Dataset entries:
-*-

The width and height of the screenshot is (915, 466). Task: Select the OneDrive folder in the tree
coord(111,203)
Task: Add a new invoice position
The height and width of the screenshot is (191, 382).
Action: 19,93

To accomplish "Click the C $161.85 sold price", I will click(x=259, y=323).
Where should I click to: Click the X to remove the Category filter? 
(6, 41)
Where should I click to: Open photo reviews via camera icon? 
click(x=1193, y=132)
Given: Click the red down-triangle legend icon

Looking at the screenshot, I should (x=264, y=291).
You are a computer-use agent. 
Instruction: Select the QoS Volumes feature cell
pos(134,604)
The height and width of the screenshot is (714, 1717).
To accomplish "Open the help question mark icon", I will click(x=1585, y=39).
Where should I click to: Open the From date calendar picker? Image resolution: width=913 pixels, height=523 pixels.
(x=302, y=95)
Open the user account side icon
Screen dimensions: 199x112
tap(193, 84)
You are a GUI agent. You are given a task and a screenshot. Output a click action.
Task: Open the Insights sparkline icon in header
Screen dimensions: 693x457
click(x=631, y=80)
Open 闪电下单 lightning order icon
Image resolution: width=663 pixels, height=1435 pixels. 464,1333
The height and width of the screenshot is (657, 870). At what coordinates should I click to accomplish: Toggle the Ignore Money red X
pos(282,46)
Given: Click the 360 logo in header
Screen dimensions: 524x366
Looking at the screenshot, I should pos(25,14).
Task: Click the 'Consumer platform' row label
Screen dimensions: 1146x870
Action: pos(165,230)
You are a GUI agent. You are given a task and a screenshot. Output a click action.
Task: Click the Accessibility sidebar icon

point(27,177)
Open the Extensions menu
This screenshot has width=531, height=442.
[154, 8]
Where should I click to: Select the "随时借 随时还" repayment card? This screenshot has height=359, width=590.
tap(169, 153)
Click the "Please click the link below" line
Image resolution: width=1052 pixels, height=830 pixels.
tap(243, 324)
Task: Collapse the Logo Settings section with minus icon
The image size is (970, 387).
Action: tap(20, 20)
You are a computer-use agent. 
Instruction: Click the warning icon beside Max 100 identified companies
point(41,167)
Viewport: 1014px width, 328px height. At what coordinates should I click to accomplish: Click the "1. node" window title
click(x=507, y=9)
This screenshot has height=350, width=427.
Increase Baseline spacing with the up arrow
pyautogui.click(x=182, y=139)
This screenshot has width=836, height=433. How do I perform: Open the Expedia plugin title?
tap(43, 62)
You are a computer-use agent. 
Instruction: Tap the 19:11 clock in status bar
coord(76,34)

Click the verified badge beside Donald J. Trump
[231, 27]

-*-

● **DIRECTIONS**:
Reproduce exactly the line that holds "This screenshot has width=836, height=433.", then every line after it, ending with the final line of the records above.

● **EXPECTED OUTPUT**:
This screenshot has width=836, height=433. How do I perform: Open the Expedia plugin title?
tap(43, 62)
You are a computer-use agent. 
Instruction: Tap the 19:11 clock in status bar
coord(76,34)

Click the verified badge beside Donald J. Trump
[231, 27]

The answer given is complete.